- _Excerpt provided_:
------------------------------------------------------------

Mutually Assured Destruction, with its overtones of Dr Strangelove, was never a popular strategy in Western societies: the idea that NATO and the Warsaw Pact could wipe out human life many times over seemed immoral to many people. The acronym ‘MAD’ did not help. But MAD kept Europe peaceful, if nervous, through most of the Cold War.
The world of 2014 is very different from that of the 1950s, when John von Neumann, mathematician and game theorist, came up with the both concept and the term Mutually Assured Destruction. NATO leaders at their summit in Wales on September 4th and 5th, and EU foreign ministers when they meet on September 29th, need to think about an expanded concept of deterrence, covering military, economic and other measures, and how to use it to restore stability in Europe.
Deterrence depends on having both the capability and the will to inflict unacceptable damage on a potential enemy. The West certainly has the capability. In the military field, despite the huge increase in Russia’s defence budget under President Vladimir Putin (in real terms, it almost tripled from 2000 to 2012), the US and its NATO allies could defeat Russia in any conventional war. The US alone is numerically superior to Russia in every category of major weapons system except for main battle tanks, not to mention its technological dominance. Russia could reduce the US to radioactive dust, as TV anchor Dmitri Kiselyov, later promoted to head the Russia Today state news agency, said in March 2014; but the US still has more than enough warheads to do the same to Russia.
Economically, the EU can inflict enormous damage on Russia. More than half of Russia’s state budget revenue derives from sales of oil and gas. EU countries buy 84 per cent of Russia’s oil exports and 76 per cent of its gas exports. Even small reductions in purchases would hit the Russian economy hard, and would make it more difficult for the Russian government to pay for increased defence and social spending.

------------------------------------------------------------

Pointing records for text and elements:
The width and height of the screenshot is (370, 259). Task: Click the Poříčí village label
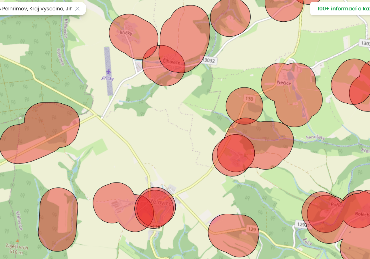pos(336,205)
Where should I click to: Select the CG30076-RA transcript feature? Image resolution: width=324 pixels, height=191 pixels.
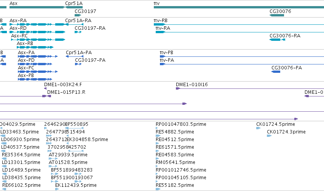tap(277, 40)
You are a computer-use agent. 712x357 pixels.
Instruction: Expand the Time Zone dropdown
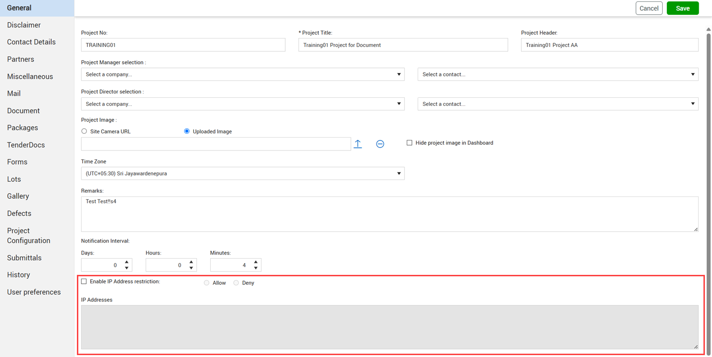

------------------------------------------------------------

- _Exercise requirements_:
• a. According to the text on deterrence, who came up with both the concept and the term Mutually Assured Destruction?
• b. Summarize the text on deterrence in two sentences.
• c. Return the passage of the text on deterrence from "The world of" up to and including "stability in Europe.", copied word for word.

- _The replies_:
• a. John von Neumann, a mathematician and game theorist, came up with both the concept and the term.

• b. Mutually Assured Destruction was never popular in Western societies, but it kept Europe peaceful through most of the Cold War. NATO and EU leaders now need an expanded concept of deterrence covering military, economic and other measures, and the West has the capability for it: the US and its NATO allies could defeat Russia in any conventional war, and EU countries buy most of Russia's oil and gas exports.

• c.
The world of 2014 is very different from that of the 1950s, when John von Neumann, mathematician and game theorist, came up with the both concept and the term Mutually Assured Destruction. NATO leaders at their summit in Wales on September 4th and 5th, and EU foreign ministers when they meet on September 29th, need to think about an expanded concept of deterrence, covering military, economic and other measures, and how to use it to restore stability in Europe.